You can generally expect net rental yields between 6-10% across various districts in Dubai. This figure can vary based on the property type and specific location, with some budget-friendly areas offering even higher returns.
Is my investment secure in Dubai?
Yes, your investment is secure. Dubai has a robust regulatory framework managed by the Dubai Land Department (DLD) and the Real Estate Regulatory Agency (RERA). This includes registered title deeds, DLD-regulated escrow accounts for off-plan purchases, and strict developer and broker regulations, all designed to protect your capital.
Are there taxes on rental income or capital gains in Dubai?

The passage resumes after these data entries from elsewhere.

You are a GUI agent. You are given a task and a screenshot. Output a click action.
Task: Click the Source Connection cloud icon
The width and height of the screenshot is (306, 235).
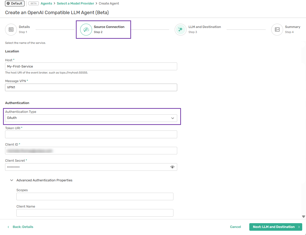pos(86,29)
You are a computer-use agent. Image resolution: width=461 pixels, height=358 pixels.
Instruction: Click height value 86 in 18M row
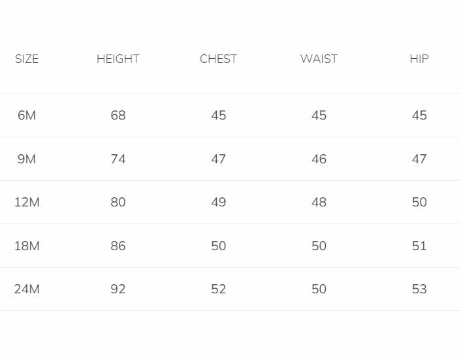point(118,246)
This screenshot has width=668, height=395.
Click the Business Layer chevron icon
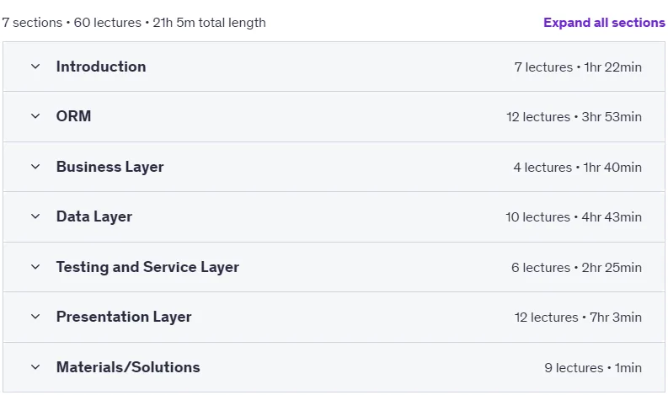click(x=35, y=167)
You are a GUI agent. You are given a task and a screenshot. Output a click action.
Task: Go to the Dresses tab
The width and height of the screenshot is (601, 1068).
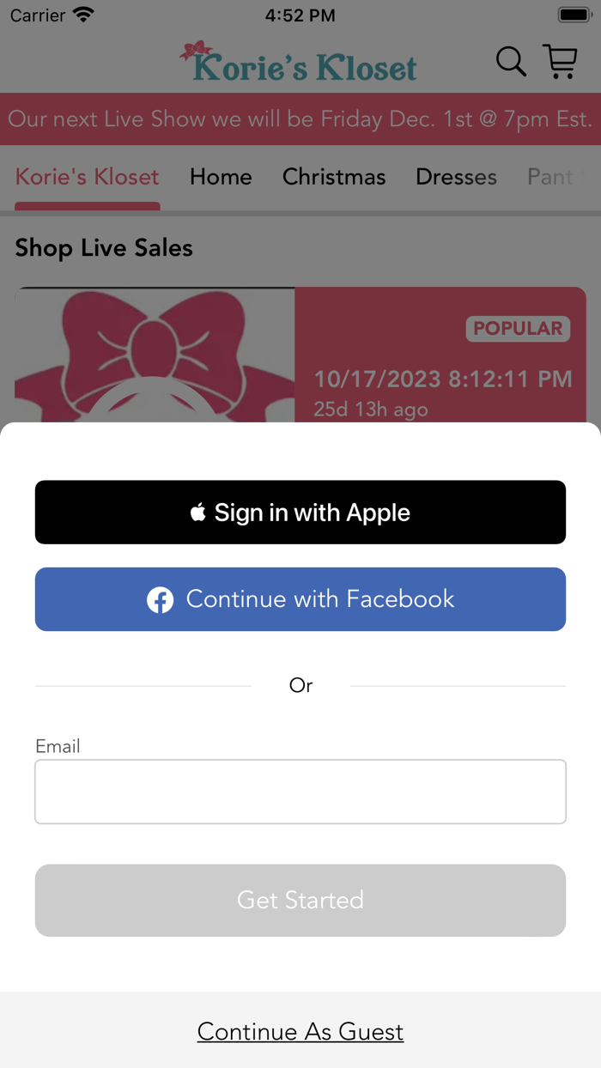coord(456,177)
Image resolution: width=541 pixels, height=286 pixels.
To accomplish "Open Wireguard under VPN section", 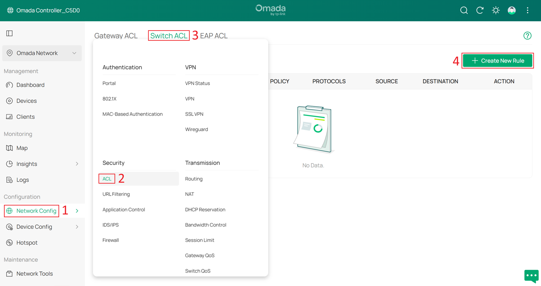I will tap(196, 129).

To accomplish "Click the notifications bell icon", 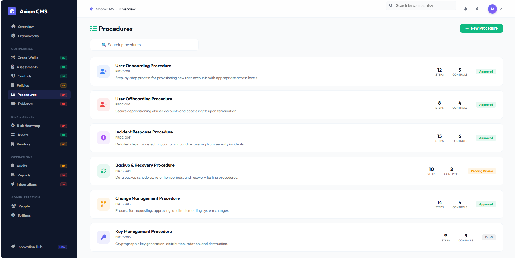I will pyautogui.click(x=466, y=9).
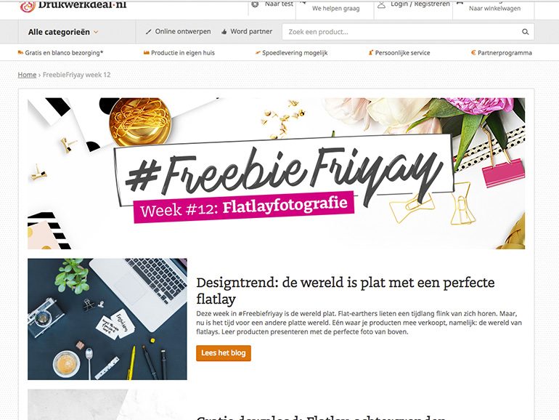Open the Designtrend flatlay article heading
The width and height of the screenshot is (559, 420).
click(x=346, y=291)

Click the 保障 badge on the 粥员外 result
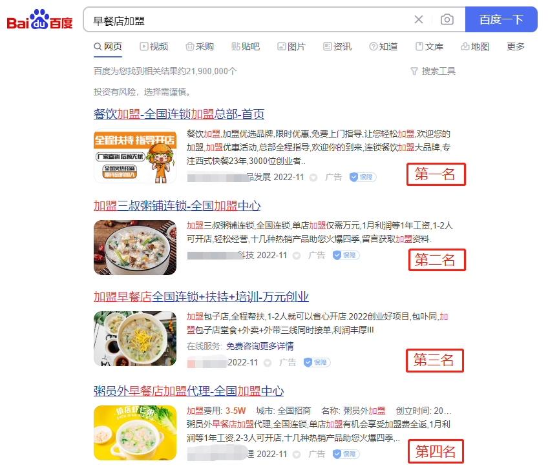(x=346, y=454)
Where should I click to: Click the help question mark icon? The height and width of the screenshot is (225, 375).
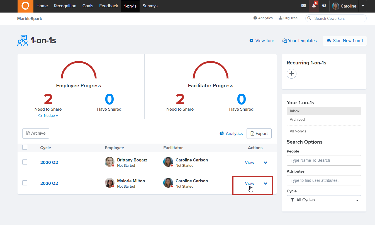click(324, 6)
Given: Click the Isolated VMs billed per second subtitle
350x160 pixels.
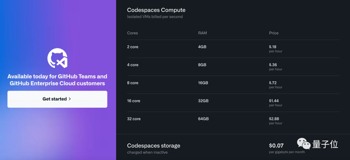Looking at the screenshot, I should (155, 17).
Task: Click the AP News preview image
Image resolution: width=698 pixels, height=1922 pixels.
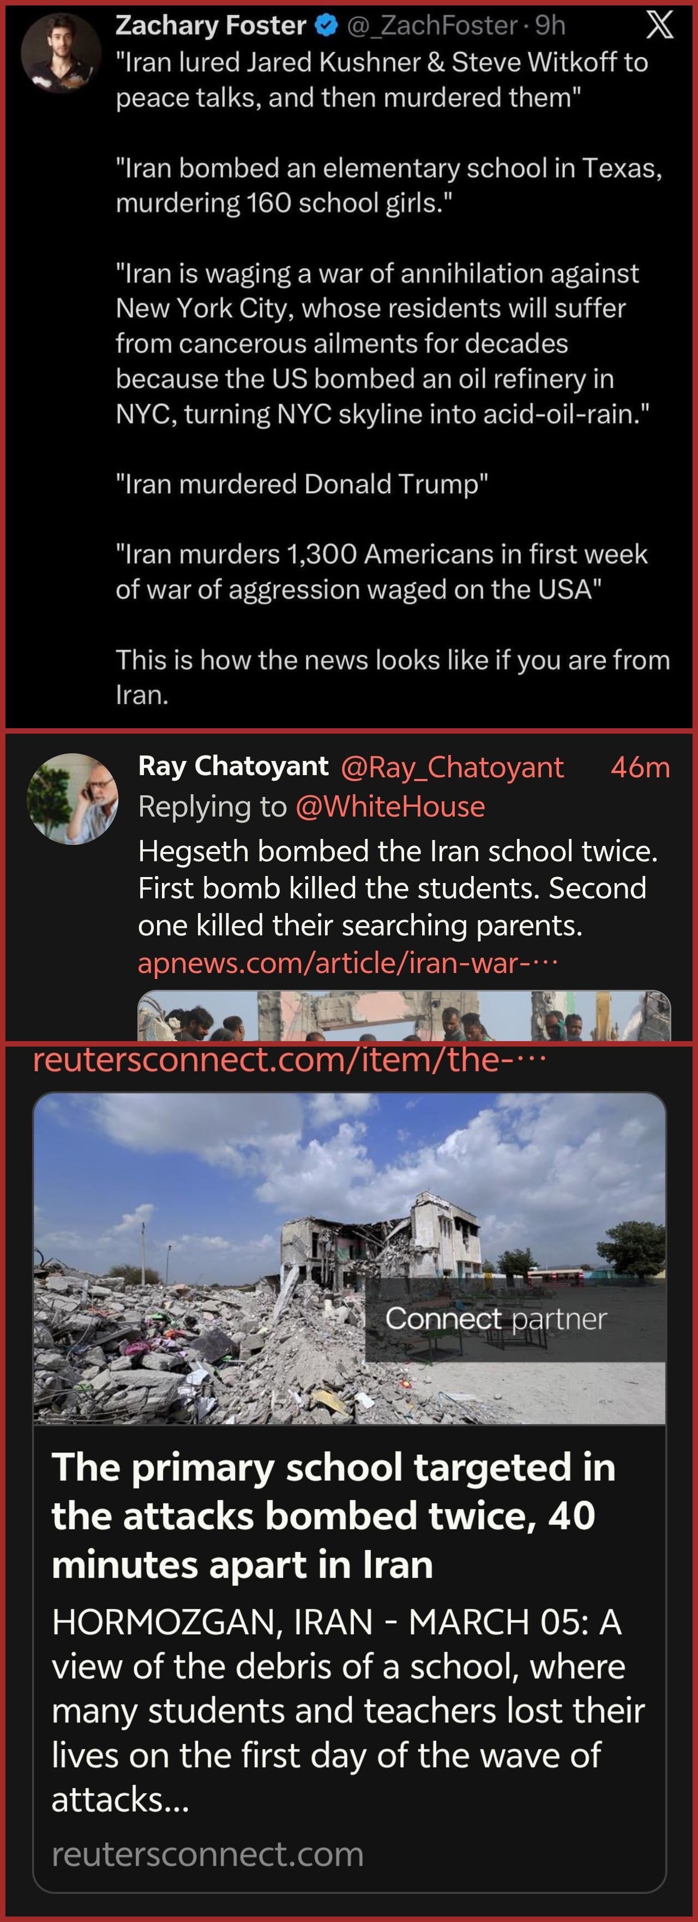Action: (x=404, y=1015)
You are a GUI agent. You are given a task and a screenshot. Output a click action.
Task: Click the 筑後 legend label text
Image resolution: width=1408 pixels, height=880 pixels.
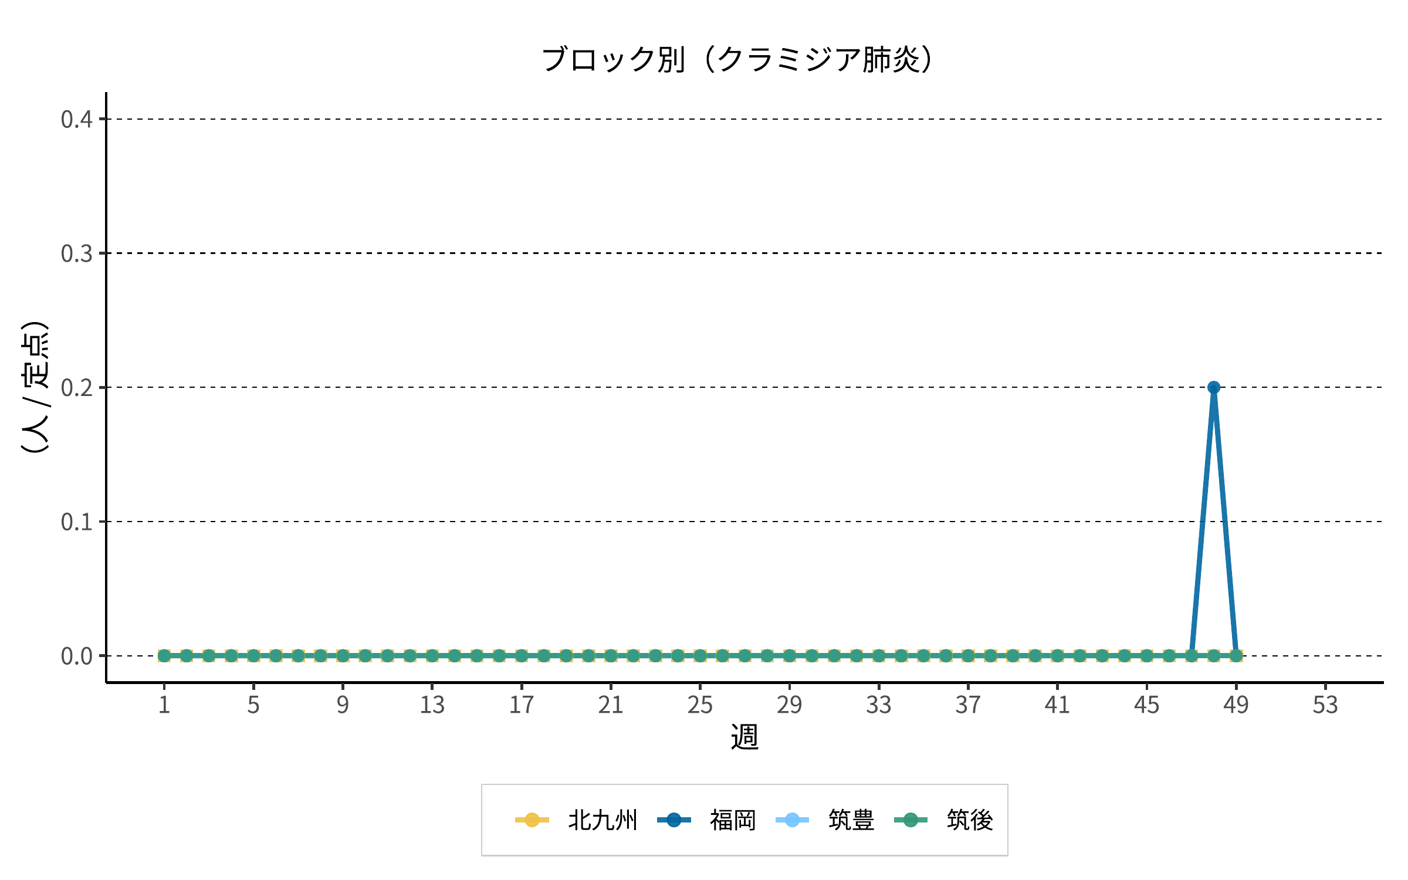[970, 820]
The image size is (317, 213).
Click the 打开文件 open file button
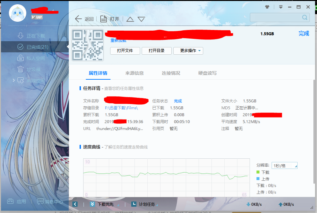pyautogui.click(x=125, y=51)
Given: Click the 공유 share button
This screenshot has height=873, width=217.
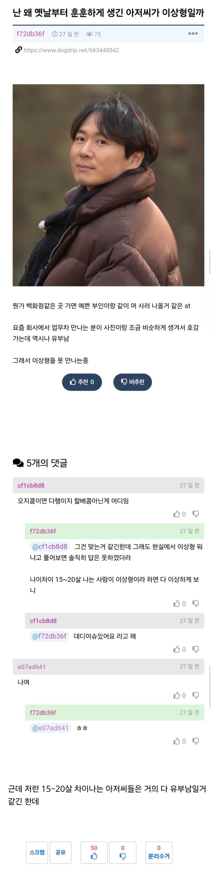Looking at the screenshot, I should coord(60,852).
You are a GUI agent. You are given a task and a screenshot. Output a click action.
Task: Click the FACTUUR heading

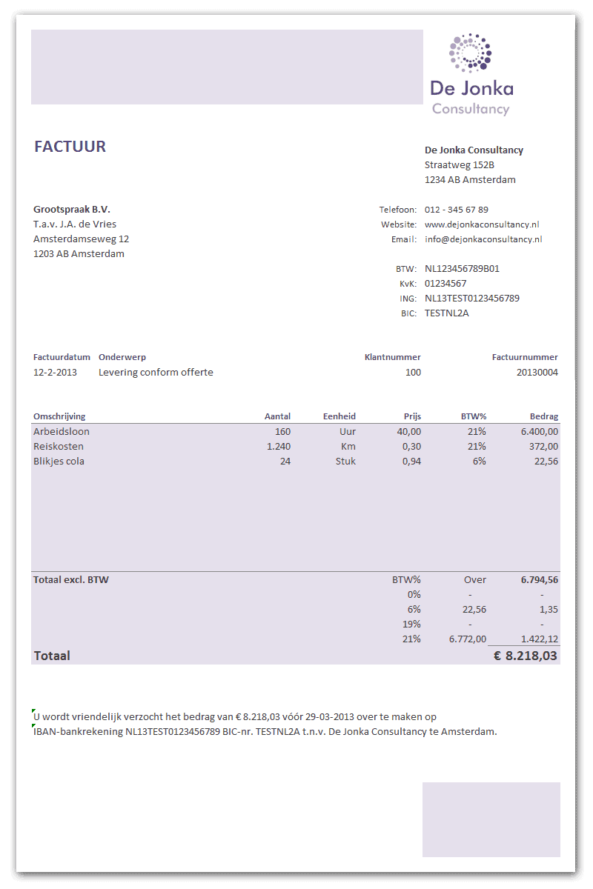(x=70, y=147)
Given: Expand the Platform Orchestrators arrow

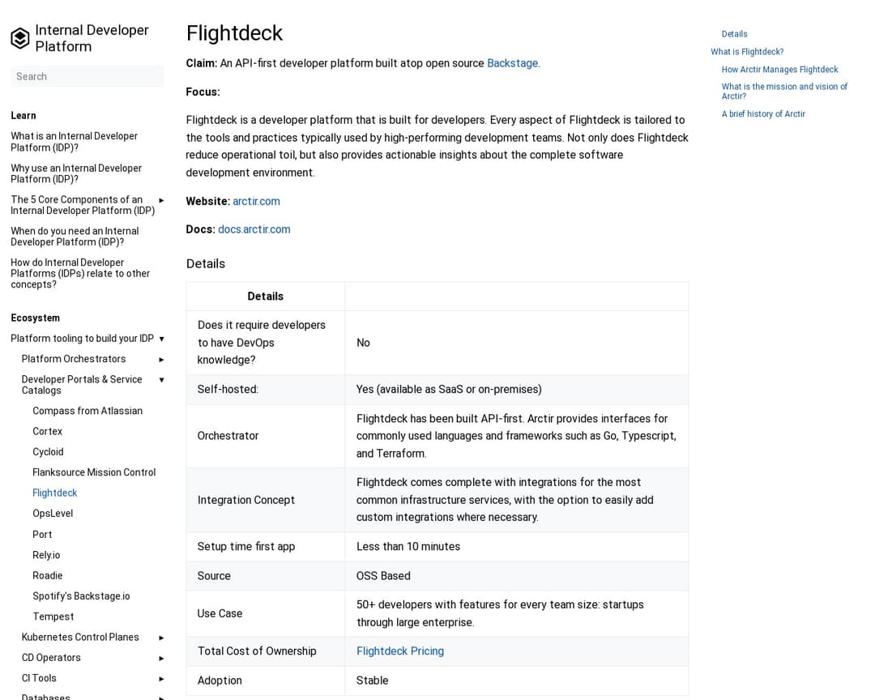Looking at the screenshot, I should (x=161, y=360).
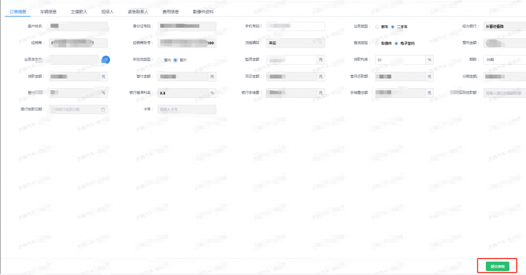This screenshot has width=526, height=275.
Task: Open the 紧急联系人 tab
Action: pos(138,12)
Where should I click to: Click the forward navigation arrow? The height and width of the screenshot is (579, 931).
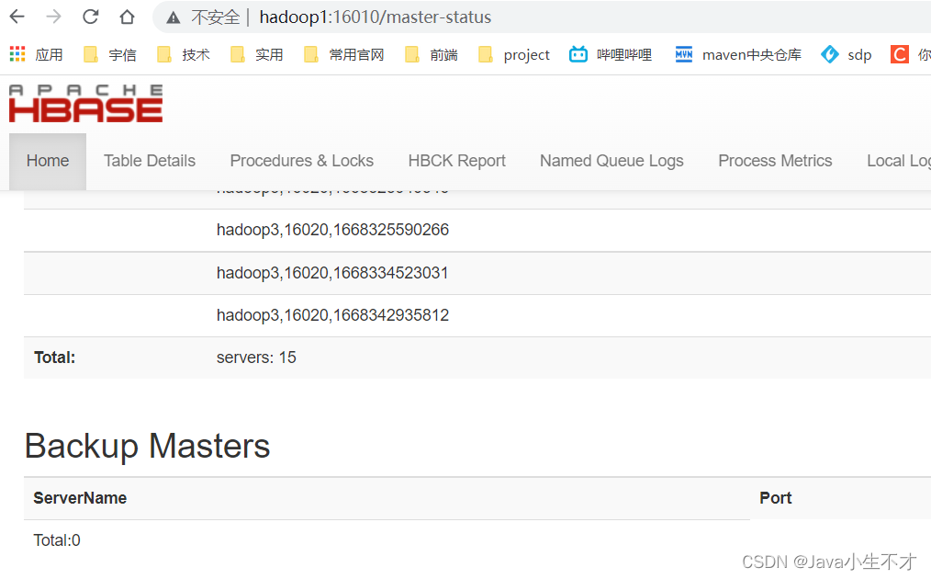[53, 17]
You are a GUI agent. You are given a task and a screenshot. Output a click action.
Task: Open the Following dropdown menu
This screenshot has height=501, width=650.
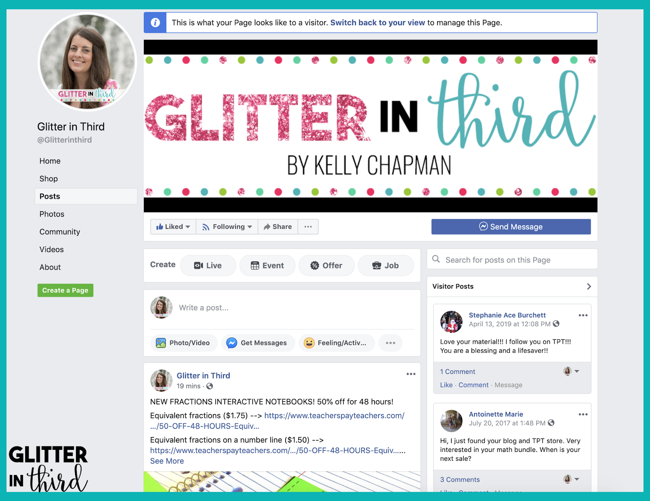click(x=227, y=227)
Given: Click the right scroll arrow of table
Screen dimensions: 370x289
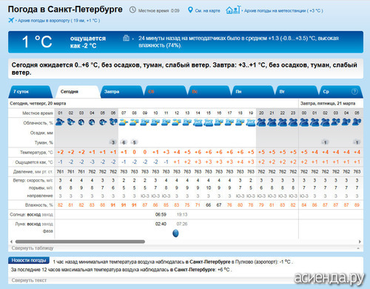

The UAE does not impose personal income tax, capital gains tax on property, or annual property taxes. This means your rental income and profits from selling property are not taxed locally, though you will still need to manage tax obligations in your home country.
Can foreign investors get a mortgage for Dubai real estate?
Absolutely, foreign investors can obtain mortgages from local UAE banks. Eligibility typically requires proof of income and a good credit history. Loan-to-value (LTV) ratios usually cap at 50% for properties under AED 5 million and 40% for those above, requiring a significant down payment.
What is the difference between off-plan and resale properties?
Off-plan properties are purchased directly from developers before or during construction, often with attractive payment plans and potential for higher capital appreciation. Resale properties are already built and offer immediate ownership, rental income, and known costs, appealing to those prioritising speed and certainty.